Problem to solve
Every line of the material that follows must be printed again exactly.

Data
__________

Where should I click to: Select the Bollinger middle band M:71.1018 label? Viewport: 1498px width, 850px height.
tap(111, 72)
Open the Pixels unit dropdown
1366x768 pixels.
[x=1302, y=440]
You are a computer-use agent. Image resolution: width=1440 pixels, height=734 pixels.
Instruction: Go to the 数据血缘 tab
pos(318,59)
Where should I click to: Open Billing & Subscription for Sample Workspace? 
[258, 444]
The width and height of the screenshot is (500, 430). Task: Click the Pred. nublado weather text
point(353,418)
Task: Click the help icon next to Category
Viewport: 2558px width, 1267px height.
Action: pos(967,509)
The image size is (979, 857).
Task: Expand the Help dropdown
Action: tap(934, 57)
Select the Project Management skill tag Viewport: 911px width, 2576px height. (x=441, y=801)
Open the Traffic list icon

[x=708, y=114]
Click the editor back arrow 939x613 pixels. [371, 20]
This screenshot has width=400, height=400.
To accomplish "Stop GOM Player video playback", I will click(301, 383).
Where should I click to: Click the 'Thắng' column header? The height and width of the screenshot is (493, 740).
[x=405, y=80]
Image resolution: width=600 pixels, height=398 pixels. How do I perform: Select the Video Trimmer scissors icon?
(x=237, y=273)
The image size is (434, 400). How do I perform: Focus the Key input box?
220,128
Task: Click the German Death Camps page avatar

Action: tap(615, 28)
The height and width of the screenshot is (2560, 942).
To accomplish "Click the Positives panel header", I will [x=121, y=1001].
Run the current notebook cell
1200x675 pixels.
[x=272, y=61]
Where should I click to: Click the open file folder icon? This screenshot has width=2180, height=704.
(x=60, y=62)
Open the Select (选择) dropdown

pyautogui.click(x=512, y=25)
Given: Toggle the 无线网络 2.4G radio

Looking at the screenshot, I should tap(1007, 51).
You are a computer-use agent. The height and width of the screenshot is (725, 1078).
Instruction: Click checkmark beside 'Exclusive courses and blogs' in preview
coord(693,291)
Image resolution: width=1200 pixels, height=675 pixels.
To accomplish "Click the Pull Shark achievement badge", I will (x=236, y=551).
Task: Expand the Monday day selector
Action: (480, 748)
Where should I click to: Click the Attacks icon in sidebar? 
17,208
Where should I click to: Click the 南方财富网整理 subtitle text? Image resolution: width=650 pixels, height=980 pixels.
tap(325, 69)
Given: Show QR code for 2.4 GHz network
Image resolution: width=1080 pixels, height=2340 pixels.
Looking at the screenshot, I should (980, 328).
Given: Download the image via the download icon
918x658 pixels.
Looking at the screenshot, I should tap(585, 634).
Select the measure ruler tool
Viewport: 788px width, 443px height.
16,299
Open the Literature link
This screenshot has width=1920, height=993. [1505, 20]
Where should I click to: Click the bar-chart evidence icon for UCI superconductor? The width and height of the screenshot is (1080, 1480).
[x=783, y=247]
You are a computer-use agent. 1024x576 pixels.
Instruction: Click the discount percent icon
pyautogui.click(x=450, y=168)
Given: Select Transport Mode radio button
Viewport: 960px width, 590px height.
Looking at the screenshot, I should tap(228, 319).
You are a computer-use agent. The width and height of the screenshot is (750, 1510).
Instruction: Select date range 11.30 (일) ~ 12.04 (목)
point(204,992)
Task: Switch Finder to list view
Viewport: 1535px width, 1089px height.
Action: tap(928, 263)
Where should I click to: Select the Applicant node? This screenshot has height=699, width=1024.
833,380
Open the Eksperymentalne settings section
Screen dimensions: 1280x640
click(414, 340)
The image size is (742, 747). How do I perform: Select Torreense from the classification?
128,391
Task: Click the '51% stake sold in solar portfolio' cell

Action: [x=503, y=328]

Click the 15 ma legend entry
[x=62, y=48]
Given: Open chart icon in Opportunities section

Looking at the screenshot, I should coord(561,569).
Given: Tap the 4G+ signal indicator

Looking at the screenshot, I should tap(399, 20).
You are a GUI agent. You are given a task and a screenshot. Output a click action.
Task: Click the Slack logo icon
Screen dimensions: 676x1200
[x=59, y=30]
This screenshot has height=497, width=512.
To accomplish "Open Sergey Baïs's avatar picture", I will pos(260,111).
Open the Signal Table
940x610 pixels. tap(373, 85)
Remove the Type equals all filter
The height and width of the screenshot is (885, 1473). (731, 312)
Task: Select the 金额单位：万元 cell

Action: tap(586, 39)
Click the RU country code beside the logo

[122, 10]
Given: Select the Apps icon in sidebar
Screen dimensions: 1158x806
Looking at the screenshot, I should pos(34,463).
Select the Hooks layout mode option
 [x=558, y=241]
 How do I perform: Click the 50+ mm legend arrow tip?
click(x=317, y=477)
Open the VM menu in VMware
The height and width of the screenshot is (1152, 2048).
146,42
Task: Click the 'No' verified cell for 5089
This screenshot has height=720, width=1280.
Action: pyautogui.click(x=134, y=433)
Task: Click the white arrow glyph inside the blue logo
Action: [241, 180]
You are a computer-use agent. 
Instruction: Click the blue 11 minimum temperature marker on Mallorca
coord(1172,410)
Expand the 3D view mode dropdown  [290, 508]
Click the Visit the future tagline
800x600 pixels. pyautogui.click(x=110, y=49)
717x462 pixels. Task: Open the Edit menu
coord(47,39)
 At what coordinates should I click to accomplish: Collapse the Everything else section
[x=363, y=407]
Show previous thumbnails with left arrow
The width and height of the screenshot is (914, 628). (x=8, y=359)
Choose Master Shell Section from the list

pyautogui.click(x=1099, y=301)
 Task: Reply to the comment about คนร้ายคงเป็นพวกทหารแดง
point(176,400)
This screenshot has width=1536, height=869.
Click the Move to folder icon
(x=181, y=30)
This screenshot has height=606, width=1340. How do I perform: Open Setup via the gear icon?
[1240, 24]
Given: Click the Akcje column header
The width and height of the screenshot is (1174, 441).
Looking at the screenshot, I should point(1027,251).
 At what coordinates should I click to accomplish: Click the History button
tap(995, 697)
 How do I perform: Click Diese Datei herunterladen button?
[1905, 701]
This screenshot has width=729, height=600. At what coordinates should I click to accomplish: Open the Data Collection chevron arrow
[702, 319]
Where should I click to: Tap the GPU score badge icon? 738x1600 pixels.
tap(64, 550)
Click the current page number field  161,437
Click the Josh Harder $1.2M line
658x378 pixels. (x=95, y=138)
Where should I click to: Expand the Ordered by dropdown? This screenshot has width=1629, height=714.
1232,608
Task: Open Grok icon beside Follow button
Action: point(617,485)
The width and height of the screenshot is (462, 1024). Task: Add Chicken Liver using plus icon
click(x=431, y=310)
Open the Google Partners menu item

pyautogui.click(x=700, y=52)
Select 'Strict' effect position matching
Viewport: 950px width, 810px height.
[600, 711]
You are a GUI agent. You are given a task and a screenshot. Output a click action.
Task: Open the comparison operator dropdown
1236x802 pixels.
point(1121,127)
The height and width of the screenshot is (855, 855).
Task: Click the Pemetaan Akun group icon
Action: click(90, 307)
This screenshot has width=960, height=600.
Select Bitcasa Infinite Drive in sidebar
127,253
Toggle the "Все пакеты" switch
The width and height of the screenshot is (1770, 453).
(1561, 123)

__________

Output of the exercise
Where should I click to: Select the Bollinger middle band M:71.1018 label? Viewport: 1498px width, 850px height.
tap(111, 72)
Open the Pixels unit dropdown
1366x768 pixels.
[x=1302, y=440]
You are a computer-use agent. Image resolution: width=1440 pixels, height=734 pixels.
Instruction: Go to the 数据血缘 tab
pos(318,59)
Where should I click to: Open Billing & Subscription for Sample Workspace? 
[258, 444]
The width and height of the screenshot is (500, 430). Task: Click the Pred. nublado weather text
point(353,418)
Task: Click the help icon next to Category
Viewport: 2558px width, 1267px height.
Action: pos(967,509)
The image size is (979, 857).
Task: Expand the Help dropdown
Action: tap(934, 57)
Select the Project Management skill tag Viewport: 911px width, 2576px height. (x=441, y=801)
Open the Traffic list icon

[x=708, y=114]
Click the editor back arrow 939x613 pixels. [371, 20]
This screenshot has width=400, height=400.
To accomplish "Stop GOM Player video playback", I will click(301, 383).
Where should I click to: Click the 'Thắng' column header? The height and width of the screenshot is (493, 740).
[x=405, y=80]
Image resolution: width=600 pixels, height=398 pixels. How do I perform: Select the Video Trimmer scissors icon?
(x=237, y=273)
The image size is (434, 400). How do I perform: Focus the Key input box?
220,128
Task: Click the German Death Camps page avatar

Action: tap(615, 28)
The height and width of the screenshot is (2560, 942).
To accomplish "Click the Positives panel header", I will [x=121, y=1001].
Run the current notebook cell
1200x675 pixels.
[x=272, y=61]
Where should I click to: Click the open file folder icon? This screenshot has width=2180, height=704.
(x=60, y=62)
Open the Select (选择) dropdown

pyautogui.click(x=512, y=25)
Given: Toggle the 无线网络 2.4G radio

Looking at the screenshot, I should tap(1007, 51).
You are a computer-use agent. The height and width of the screenshot is (725, 1078).
Instruction: Click checkmark beside 'Exclusive courses and blogs' in preview
coord(693,291)
Image resolution: width=1200 pixels, height=675 pixels.
To accomplish "Click the Pull Shark achievement badge", I will (x=236, y=551).
Task: Expand the Monday day selector
Action: (480, 748)
Where should I click to: Click the Attacks icon in sidebar? 
17,208
Where should I click to: Click the 南方财富网整理 subtitle text? Image resolution: width=650 pixels, height=980 pixels.
tap(325, 69)
Given: Show QR code for 2.4 GHz network
Image resolution: width=1080 pixels, height=2340 pixels.
Looking at the screenshot, I should (980, 328).
Given: Download the image via the download icon
918x658 pixels.
Looking at the screenshot, I should tap(585, 634).
Select the measure ruler tool
Viewport: 788px width, 443px height.
16,299
Open the Literature link
This screenshot has width=1920, height=993. [1505, 20]
Where should I click to: Click the bar-chart evidence icon for UCI superconductor? The width and height of the screenshot is (1080, 1480).
[x=783, y=247]
You are a computer-use agent. 1024x576 pixels.
Instruction: Click the discount percent icon
pyautogui.click(x=450, y=168)
Given: Select Transport Mode radio button
Viewport: 960px width, 590px height.
Looking at the screenshot, I should tap(228, 319).
You are a computer-use agent. The width and height of the screenshot is (750, 1510).
Instruction: Select date range 11.30 (일) ~ 12.04 (목)
point(204,992)
Task: Switch Finder to list view
Viewport: 1535px width, 1089px height.
Action: tap(928, 263)
Where should I click to: Select the Applicant node? This screenshot has height=699, width=1024.
833,380
Open the Eksperymentalne settings section
Screen dimensions: 1280x640
click(414, 340)
The image size is (742, 747). How do I perform: Select Torreense from the classification?
128,391
Task: Click the '51% stake sold in solar portfolio' cell

Action: [x=503, y=328]

Click the 15 ma legend entry
[x=62, y=48]
Given: Open chart icon in Opportunities section

Looking at the screenshot, I should coord(561,569).
Given: Tap the 4G+ signal indicator

Looking at the screenshot, I should tap(399, 20).
You are a GUI agent. You are given a task and a screenshot. Output a click action.
Task: Click the Slack logo icon
Screen dimensions: 676x1200
[x=59, y=30]
This screenshot has height=497, width=512.
To accomplish "Open Sergey Baïs's avatar picture", I will pos(260,111).
Open the Signal Table
940x610 pixels. tap(373, 85)
Remove the Type equals all filter
The height and width of the screenshot is (885, 1473). (731, 312)
Task: Select the 金额单位：万元 cell

Action: tap(586, 39)
Click the RU country code beside the logo

[122, 10]
Given: Select the Apps icon in sidebar
Screen dimensions: 1158x806
Looking at the screenshot, I should pos(34,463).
Select the Hooks layout mode option
 [x=558, y=241]
 How do I perform: Click the 50+ mm legend arrow tip?
click(x=317, y=477)
Open the VM menu in VMware
The height and width of the screenshot is (1152, 2048).
146,42
Task: Click the 'No' verified cell for 5089
This screenshot has height=720, width=1280.
Action: pyautogui.click(x=134, y=433)
Task: Click the white arrow glyph inside the blue logo
Action: [241, 180]
You are a computer-use agent. 
Instruction: Click the blue 11 minimum temperature marker on Mallorca
coord(1172,410)
Expand the 3D view mode dropdown  [290, 508]
Click the Visit the future tagline
800x600 pixels. pyautogui.click(x=110, y=49)
717x462 pixels. Task: Open the Edit menu
coord(47,39)
 At what coordinates should I click to accomplish: Collapse the Everything else section
[x=363, y=407]
Show previous thumbnails with left arrow
The width and height of the screenshot is (914, 628). (x=8, y=359)
Choose Master Shell Section from the list

pyautogui.click(x=1099, y=301)
 Task: Reply to the comment about คนร้ายคงเป็นพวกทหารแดง
point(176,400)
This screenshot has width=1536, height=869.
Click the Move to folder icon
(x=181, y=30)
This screenshot has height=606, width=1340. How do I perform: Open Setup via the gear icon?
[1240, 24]
Given: Click the Akcje column header
The width and height of the screenshot is (1174, 441).
Looking at the screenshot, I should point(1027,251).
 At what coordinates should I click to accomplish: Click the History button
tap(995, 697)
 How do I perform: Click Diese Datei herunterladen button?
[1905, 701]
This screenshot has width=729, height=600. At what coordinates should I click to accomplish: Open the Data Collection chevron arrow
[702, 319]
Where should I click to: Tap the GPU score badge icon? 738x1600 pixels.
tap(64, 550)
Click the current page number field  161,437
Click the Josh Harder $1.2M line
658x378 pixels. (x=95, y=138)
Where should I click to: Expand the Ordered by dropdown? This screenshot has width=1629, height=714.
1232,608
Task: Open Grok icon beside Follow button
Action: point(617,485)
The width and height of the screenshot is (462, 1024). Task: Add Chicken Liver using plus icon
click(x=431, y=310)
Open the Google Partners menu item

pyautogui.click(x=700, y=52)
Select 'Strict' effect position matching
Viewport: 950px width, 810px height.
[600, 711]
You are a GUI agent. You are given a task and a screenshot. Output a click action.
Task: Open the comparison operator dropdown
1236x802 pixels.
point(1121,127)
The height and width of the screenshot is (855, 855).
Task: Click the Pemetaan Akun group icon
Action: click(90, 307)
This screenshot has width=960, height=600.
Select Bitcasa Infinite Drive in sidebar
127,253
Toggle the "Все пакеты" switch
The width and height of the screenshot is (1770, 453).
(1561, 123)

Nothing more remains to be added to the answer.